**Recorded information**
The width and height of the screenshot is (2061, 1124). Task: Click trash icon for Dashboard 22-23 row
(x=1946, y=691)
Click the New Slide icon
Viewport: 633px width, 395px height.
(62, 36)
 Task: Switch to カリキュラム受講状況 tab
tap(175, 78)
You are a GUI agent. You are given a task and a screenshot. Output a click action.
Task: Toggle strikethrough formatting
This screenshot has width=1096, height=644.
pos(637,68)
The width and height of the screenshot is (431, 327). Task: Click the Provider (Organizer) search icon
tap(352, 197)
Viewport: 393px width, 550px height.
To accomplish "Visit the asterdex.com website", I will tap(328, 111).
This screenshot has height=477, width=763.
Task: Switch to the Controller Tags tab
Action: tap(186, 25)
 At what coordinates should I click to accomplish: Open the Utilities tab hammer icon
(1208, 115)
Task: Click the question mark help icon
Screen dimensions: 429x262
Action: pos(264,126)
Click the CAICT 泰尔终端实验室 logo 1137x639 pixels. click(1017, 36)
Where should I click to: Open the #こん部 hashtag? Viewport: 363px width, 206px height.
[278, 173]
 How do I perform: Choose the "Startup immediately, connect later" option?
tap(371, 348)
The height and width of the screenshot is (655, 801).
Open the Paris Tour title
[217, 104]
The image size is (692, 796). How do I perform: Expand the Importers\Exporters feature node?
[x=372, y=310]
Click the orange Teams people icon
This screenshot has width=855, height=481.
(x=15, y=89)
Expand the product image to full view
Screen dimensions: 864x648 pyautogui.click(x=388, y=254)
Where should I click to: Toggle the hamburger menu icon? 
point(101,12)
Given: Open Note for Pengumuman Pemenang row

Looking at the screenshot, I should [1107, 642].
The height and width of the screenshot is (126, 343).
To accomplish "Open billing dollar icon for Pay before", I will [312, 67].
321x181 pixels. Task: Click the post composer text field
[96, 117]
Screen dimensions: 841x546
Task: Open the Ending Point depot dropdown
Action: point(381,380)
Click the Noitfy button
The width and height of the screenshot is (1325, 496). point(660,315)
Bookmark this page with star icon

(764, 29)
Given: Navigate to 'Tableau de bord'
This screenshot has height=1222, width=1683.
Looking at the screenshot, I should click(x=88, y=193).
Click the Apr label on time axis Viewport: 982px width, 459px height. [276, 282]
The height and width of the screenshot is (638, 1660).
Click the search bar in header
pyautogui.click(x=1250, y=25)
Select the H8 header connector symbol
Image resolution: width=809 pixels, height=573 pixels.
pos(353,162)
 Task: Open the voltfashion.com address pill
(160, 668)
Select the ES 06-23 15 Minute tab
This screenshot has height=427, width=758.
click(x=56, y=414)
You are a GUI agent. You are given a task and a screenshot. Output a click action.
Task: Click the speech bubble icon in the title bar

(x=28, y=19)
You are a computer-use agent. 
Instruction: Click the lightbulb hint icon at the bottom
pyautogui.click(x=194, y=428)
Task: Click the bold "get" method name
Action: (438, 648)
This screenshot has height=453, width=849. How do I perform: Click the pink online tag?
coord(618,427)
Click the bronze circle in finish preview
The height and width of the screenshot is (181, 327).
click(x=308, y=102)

**Problem details**
Put the lines above into a Markdown table with the columns "No." and "Line", numbering each row and leaving out blank lines.

**Result for this task**
| No. | Line |
|---|---|
| 1 | The width and height of the screenshot is (2061, 1124). Task: Click trash icon for Dashboard 22-23 row |
| 2 | (x=1946, y=691) |
| 3 | Click the New Slide icon |
| 4 | Viewport: 633px width, 395px height. |
| 5 | (62, 36) |
| 6 |  Task: Switch to カリキュラム受講状況 tab |
| 7 | tap(175, 78) |
| 8 | You are a GUI agent. You are given a task and a screenshot. Output a click action. |
| 9 | Task: Toggle strikethrough formatting |
| 10 | This screenshot has width=1096, height=644. |
| 11 | pos(637,68) |
| 12 | The width and height of the screenshot is (431, 327). Task: Click the Provider (Organizer) search icon |
| 13 | tap(352, 197) |
| 14 | Viewport: 393px width, 550px height. |
| 15 | To accomplish "Visit the asterdex.com website", I will tap(328, 111). |
| 16 | This screenshot has height=477, width=763. |
| 17 | Task: Switch to the Controller Tags tab |
| 18 | Action: tap(186, 25) |
| 19 |  At what coordinates should I click to accomplish: Open the Utilities tab hammer icon |
| 20 | (1208, 115) |
| 21 | Task: Click the question mark help icon |
| 22 | Screen dimensions: 429x262 |
| 23 | Action: pos(264,126) |
| 24 | Click the CAICT 泰尔终端实验室 logo 1137x639 pixels. click(1017, 36) |
| 25 | Where should I click to: Open the #こん部 hashtag? Viewport: 363px width, 206px height. |
| 26 | [278, 173] |
| 27 |  How do I perform: Choose the "Startup immediately, connect later" option? |
| 28 | tap(371, 348) |
| 29 | The height and width of the screenshot is (655, 801). |
| 30 | Open the Paris Tour title |
| 31 | [217, 104] |
| 32 | The image size is (692, 796). How do I perform: Expand the Importers\Exporters feature node? |
| 33 | [x=372, y=310] |
| 34 | Click the orange Teams people icon |
| 35 | This screenshot has width=855, height=481. |
| 36 | (x=15, y=89) |
| 37 | Expand the product image to full view |
| 38 | Screen dimensions: 864x648 pyautogui.click(x=388, y=254) |
| 39 | Where should I click to: Toggle the hamburger menu icon?  |
| 40 | point(101,12) |
| 41 | Given: Open Note for Pengumuman Pemenang row |
| 42 | Looking at the screenshot, I should [1107, 642]. |
| 43 | The height and width of the screenshot is (126, 343). |
| 44 | To accomplish "Open billing dollar icon for Pay before", I will [312, 67]. |
| 45 | 321x181 pixels. Task: Click the post composer text field |
| 46 | [96, 117] |
| 47 | Screen dimensions: 841x546 |
| 48 | Task: Open the Ending Point depot dropdown |
| 49 | Action: point(381,380) |
| 50 | Click the Noitfy button |
| 51 | The width and height of the screenshot is (1325, 496). point(660,315) |
| 52 | Bookmark this page with star icon |
| 53 | (764, 29) |
| 54 | Given: Navigate to 'Tableau de bord' |
| 55 | This screenshot has height=1222, width=1683. |
| 56 | Looking at the screenshot, I should click(x=88, y=193). |
| 57 | Click the Apr label on time axis Viewport: 982px width, 459px height. [276, 282] |
| 58 | The height and width of the screenshot is (638, 1660). |
| 59 | Click the search bar in header |
| 60 | pyautogui.click(x=1250, y=25) |
| 61 | Select the H8 header connector symbol |
| 62 | Image resolution: width=809 pixels, height=573 pixels. |
| 63 | pos(353,162) |
| 64 |  Task: Open the voltfashion.com address pill |
| 65 | (160, 668) |
| 66 | Select the ES 06-23 15 Minute tab |
| 67 | This screenshot has height=427, width=758. |
| 68 | click(x=56, y=414) |
| 69 | You are a GUI agent. You are given a task and a screenshot. Output a click action. |
| 70 | Task: Click the speech bubble icon in the title bar |
| 71 | (x=28, y=19) |
| 72 | You are a computer-use agent.  |
| 73 | Instruction: Click the lightbulb hint icon at the bottom |
| 74 | pyautogui.click(x=194, y=428) |
| 75 | Task: Click the bold "get" method name |
| 76 | Action: (438, 648) |
| 77 | This screenshot has height=453, width=849. How do I perform: Click the pink online tag? |
| 78 | coord(618,427) |
| 79 | Click the bronze circle in finish preview |
| 80 | The height and width of the screenshot is (181, 327). |
| 81 | click(x=308, y=102) |